Part 2. Mendebat Panggilan Ketika Hubungan Belum Jelas

15 3 0
                                    

Selamat membaca 💛

🦋

Alvares, lelaki yang saat ini sedang menguap lebar itu kebosanan setengah mati saat guru matematika sedang menjelaskan di depan.

Masalahnya, guru itu menjelaskan terlalu cepat. Dan lagi, terlihat asik sendiri memecahkan rumus-rumus matematika dan melupakan anak murid yang kemungkinan sedikit sulit memahaminya.

Vares menelungkupkan kepalanya di atas meja. Sumpah demi apapun, dia mengantuk sekali. Apalagi angin sepoi-sepoi yang berasal dari jendela di sebelahnya. Beuh, kalian tau sendiri lah ya rasanya bagaimana.

"Itu yang belakang tidur?"

Teman Vares, yang bernama Anggara menepuk baru Vares agar tidak menaruh kepalanya di atas meja. "Den, bangun. Di liatin Bu Andris anjir"

Vares berdecak dan mengacak rambutnya frustasi. Ini yang membuat Vares malas saat pelajaran matematika. Bu Andris—guru matematikanya, terlihat asik sendiri saat menulis rumus dan tidak menoleh ke arah murid tapi saat ada yang tertidur, guru itu seolah punya insting kuat dan langsung menoleh kemudian menegur murid yang tertidur.

"Kamu tidur?"

"Iyalah Bu, pake nanya" Sayangnya kata-kata itu hanya dapat Vares ucapkan di dalam hatinya. Sebaliknya, lelaki itu hanya menjawab, "Ngga Bu, tadi di meja saya kaya ada kecoa, ternyata gak ada"

Bu Andris geleng-geleng kepala dan kembali menulis rumus-rumus yang menurut Vares sama saja. Sama rumitnya.
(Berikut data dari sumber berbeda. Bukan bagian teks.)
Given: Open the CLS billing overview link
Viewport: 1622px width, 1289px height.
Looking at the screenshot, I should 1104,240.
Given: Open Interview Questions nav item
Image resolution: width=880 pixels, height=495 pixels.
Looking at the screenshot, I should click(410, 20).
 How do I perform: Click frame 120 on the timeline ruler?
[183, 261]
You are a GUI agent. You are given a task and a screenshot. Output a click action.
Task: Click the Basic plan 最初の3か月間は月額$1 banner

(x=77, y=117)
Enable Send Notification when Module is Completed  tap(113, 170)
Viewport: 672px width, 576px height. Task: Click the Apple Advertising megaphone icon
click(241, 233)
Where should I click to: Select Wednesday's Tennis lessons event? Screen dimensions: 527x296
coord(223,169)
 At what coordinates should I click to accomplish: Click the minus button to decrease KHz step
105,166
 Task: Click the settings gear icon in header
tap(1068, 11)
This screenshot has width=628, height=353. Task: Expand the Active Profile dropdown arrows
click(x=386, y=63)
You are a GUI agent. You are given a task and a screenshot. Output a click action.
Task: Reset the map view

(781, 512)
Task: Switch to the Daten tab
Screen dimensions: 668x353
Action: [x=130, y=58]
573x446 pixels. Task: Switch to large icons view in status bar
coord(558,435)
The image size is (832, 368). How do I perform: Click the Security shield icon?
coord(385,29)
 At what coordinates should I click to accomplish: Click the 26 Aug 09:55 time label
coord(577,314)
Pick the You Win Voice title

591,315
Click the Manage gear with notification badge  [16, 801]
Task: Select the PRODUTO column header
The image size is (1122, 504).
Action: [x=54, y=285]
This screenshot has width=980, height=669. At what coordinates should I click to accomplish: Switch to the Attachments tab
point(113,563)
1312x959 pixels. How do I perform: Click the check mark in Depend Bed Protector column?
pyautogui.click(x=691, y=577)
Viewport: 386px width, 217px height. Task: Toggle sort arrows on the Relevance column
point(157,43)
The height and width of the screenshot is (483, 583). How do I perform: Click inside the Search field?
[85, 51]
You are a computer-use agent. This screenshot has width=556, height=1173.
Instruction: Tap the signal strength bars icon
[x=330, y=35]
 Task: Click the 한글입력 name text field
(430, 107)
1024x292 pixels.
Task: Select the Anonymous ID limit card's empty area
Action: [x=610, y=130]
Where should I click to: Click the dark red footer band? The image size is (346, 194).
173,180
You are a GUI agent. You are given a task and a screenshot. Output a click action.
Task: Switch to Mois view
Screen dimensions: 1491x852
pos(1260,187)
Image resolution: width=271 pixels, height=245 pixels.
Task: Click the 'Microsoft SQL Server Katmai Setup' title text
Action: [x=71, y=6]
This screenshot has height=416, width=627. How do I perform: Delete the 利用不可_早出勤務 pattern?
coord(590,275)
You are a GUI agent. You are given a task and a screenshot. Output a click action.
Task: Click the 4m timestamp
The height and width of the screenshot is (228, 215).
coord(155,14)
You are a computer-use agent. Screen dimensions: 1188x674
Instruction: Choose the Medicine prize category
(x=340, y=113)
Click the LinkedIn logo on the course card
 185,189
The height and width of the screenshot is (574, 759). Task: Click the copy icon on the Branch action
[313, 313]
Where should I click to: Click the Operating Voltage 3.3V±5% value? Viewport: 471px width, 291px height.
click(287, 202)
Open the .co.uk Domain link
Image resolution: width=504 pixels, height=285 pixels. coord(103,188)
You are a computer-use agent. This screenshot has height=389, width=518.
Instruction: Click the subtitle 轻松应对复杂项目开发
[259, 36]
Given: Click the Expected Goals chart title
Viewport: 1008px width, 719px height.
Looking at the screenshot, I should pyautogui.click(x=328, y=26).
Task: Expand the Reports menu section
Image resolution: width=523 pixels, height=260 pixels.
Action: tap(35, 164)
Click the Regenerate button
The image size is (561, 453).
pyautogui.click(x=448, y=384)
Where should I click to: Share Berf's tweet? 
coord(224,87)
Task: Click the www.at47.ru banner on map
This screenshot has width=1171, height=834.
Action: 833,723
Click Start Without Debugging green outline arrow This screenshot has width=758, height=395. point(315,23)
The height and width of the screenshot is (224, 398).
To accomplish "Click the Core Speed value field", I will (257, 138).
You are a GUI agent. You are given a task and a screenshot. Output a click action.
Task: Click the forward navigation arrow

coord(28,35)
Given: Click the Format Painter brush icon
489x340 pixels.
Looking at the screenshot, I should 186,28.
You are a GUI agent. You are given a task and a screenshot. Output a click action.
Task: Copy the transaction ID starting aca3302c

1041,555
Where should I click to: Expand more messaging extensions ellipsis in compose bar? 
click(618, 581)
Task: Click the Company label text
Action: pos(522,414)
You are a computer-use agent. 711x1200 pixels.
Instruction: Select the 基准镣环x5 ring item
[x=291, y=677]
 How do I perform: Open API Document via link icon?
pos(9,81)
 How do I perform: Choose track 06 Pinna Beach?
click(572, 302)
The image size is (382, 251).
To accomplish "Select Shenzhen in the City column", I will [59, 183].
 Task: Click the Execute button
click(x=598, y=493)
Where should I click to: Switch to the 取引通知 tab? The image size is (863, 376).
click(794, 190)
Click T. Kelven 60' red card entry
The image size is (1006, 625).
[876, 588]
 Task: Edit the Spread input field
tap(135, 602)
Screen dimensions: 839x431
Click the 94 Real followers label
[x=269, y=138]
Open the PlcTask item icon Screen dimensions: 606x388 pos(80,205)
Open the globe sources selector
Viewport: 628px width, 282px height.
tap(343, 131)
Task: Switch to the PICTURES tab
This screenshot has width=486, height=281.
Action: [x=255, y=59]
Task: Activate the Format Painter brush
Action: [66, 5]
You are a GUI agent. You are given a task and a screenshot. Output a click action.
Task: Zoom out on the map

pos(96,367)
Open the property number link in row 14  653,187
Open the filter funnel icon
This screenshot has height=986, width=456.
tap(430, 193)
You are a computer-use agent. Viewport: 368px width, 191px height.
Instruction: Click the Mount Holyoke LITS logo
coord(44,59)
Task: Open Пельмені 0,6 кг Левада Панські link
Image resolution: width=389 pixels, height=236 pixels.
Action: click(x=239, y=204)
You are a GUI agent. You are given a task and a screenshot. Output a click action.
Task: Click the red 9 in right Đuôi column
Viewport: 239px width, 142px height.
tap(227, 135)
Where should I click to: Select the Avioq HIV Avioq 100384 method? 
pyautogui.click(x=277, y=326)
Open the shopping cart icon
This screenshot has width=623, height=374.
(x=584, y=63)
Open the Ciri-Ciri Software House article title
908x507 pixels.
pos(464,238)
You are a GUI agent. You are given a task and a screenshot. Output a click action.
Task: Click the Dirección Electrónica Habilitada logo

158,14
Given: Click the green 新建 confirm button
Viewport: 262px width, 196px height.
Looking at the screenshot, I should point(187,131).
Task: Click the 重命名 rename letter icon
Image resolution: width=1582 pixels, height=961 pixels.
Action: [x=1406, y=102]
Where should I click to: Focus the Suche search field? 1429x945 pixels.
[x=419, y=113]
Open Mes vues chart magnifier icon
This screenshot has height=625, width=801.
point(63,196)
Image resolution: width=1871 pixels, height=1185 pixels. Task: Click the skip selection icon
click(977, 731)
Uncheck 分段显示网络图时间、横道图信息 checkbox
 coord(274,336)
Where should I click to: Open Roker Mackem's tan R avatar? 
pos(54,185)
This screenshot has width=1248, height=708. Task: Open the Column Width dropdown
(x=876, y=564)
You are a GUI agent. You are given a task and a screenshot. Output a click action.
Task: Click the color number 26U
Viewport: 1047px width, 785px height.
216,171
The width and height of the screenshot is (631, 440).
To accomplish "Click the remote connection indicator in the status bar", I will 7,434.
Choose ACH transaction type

Vares mendengus dan bersedekap dada dengan wajah tertekuk. Tak berselang lama, bel pergantian pelajaran berbunyi. Setelah Bu Andris keluar, Vares segera berdiri dari duduknya diikuti Anggara.

Tangan Vares meraih kepala Lea yang berada di depannya dan membuat kepalanya menegak ke atas. "Nder, nanti bilangin ke si Risky kalo gue ke kamar mandi"

Lea menepis tangan Vares yang masih bertengger di puncak kepalanya. "Gak usah kaya gitu bisa gak?!"

Vares terkekeh. "Kalo ngomong jangan pake emosi terus Nder, nanti cepet tua. Nanti kalo nikah sama gue muka lo keburu tua sedangkan muka gue masih seger gimana?"

"Siapa juga yang mau nikah sama lo?! Pede banget!"

Vares terkekeh lagi. "Kita kan nanti mau nikah, trus punya anak sebelas ya"

Mata Lea membola. Dia langsung bergidik mendengar ucapan Vares. "Lo mau bikin anggota sepak bola apa gimana?! Sekalian aja lima belas biar gak tanggung!"

"Boleh, nanti tiganya jadi pemain cadangan. Kan cita-cita gue pengen punya anak yang bisa bikin anggota sepak bola sendiri dan nanti Mamanya itu lo. Indah kan masa depan kita"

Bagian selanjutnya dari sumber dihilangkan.